▸ Stated exercise:
Please pull out every line in the entries below that contains the word "bottom", matching case exactly.

>>>

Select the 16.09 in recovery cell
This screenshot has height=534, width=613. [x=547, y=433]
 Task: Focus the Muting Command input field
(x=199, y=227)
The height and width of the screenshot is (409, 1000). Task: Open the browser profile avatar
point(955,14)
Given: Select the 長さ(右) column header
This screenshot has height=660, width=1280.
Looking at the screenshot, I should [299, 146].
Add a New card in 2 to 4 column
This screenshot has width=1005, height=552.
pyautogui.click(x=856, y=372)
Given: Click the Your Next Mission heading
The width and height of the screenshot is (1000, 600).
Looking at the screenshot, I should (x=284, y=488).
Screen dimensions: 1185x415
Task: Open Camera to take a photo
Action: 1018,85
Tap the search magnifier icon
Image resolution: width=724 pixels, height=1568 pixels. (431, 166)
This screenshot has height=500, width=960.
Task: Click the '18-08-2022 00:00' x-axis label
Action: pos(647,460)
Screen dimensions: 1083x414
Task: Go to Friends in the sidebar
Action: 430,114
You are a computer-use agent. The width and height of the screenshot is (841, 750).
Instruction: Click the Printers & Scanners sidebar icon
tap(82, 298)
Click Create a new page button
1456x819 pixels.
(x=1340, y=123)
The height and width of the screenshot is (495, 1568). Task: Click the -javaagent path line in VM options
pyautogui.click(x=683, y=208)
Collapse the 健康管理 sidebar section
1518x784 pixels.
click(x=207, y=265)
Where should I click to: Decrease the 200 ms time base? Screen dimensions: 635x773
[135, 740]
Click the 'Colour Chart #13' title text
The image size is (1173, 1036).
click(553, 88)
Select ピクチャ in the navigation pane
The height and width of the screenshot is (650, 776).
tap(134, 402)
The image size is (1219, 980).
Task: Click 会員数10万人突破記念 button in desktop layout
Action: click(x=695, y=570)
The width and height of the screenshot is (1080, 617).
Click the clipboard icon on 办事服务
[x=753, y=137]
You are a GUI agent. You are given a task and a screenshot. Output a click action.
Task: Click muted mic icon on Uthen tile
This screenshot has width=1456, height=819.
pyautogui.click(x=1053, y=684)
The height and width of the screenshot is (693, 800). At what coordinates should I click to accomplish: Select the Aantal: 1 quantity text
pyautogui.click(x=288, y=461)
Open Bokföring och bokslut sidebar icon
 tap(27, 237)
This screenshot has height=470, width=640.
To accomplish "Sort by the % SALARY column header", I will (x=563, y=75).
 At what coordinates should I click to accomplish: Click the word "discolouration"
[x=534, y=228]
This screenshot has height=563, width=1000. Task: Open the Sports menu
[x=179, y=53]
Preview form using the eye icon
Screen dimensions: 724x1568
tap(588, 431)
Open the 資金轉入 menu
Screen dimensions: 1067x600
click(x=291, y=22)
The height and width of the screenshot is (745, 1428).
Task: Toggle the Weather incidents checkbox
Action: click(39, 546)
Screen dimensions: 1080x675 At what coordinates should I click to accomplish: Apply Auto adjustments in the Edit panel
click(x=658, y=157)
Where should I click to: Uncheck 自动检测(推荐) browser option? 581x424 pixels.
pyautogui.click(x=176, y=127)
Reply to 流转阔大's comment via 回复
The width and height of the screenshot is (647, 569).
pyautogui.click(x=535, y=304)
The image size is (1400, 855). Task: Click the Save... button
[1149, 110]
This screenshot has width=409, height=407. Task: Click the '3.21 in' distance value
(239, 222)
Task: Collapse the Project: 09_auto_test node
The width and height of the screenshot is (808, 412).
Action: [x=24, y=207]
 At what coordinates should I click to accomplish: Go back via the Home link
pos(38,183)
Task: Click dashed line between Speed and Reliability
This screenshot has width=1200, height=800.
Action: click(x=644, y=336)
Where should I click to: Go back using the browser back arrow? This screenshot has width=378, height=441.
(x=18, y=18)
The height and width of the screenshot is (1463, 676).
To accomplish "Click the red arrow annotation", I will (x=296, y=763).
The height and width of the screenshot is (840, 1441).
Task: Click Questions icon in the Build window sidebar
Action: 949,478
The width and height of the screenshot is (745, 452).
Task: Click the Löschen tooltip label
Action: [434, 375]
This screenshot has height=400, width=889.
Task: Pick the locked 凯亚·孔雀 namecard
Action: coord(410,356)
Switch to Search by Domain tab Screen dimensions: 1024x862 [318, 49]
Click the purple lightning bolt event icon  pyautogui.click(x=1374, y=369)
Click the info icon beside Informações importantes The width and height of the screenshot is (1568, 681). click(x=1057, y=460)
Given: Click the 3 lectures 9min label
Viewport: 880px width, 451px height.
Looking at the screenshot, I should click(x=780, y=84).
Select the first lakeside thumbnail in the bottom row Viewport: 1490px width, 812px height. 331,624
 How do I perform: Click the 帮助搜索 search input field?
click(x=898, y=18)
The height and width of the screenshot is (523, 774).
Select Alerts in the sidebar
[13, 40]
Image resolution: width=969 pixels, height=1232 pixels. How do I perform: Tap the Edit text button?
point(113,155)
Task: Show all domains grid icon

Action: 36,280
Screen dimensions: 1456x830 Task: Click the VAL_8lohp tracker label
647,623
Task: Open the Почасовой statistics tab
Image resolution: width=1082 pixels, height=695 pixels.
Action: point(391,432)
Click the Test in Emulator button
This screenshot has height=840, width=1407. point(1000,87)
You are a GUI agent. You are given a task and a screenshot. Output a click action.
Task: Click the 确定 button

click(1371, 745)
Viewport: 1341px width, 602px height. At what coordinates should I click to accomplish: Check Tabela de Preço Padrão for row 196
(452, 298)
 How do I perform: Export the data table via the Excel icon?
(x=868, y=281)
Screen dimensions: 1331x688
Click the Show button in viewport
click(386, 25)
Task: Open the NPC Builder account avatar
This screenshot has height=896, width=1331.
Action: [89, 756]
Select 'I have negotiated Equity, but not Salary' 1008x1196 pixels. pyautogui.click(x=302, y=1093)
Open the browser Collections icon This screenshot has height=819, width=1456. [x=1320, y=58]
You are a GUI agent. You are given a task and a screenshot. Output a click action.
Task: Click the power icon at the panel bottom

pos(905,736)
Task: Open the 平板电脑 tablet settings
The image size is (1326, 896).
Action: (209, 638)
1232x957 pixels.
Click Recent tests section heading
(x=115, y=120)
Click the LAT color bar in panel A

<<<

▸ Complete answer:
Select the first lakeside thumbnail in the bottom row Viewport: 1490px width, 812px height. 331,624
Task: Click the power icon at the panel bottom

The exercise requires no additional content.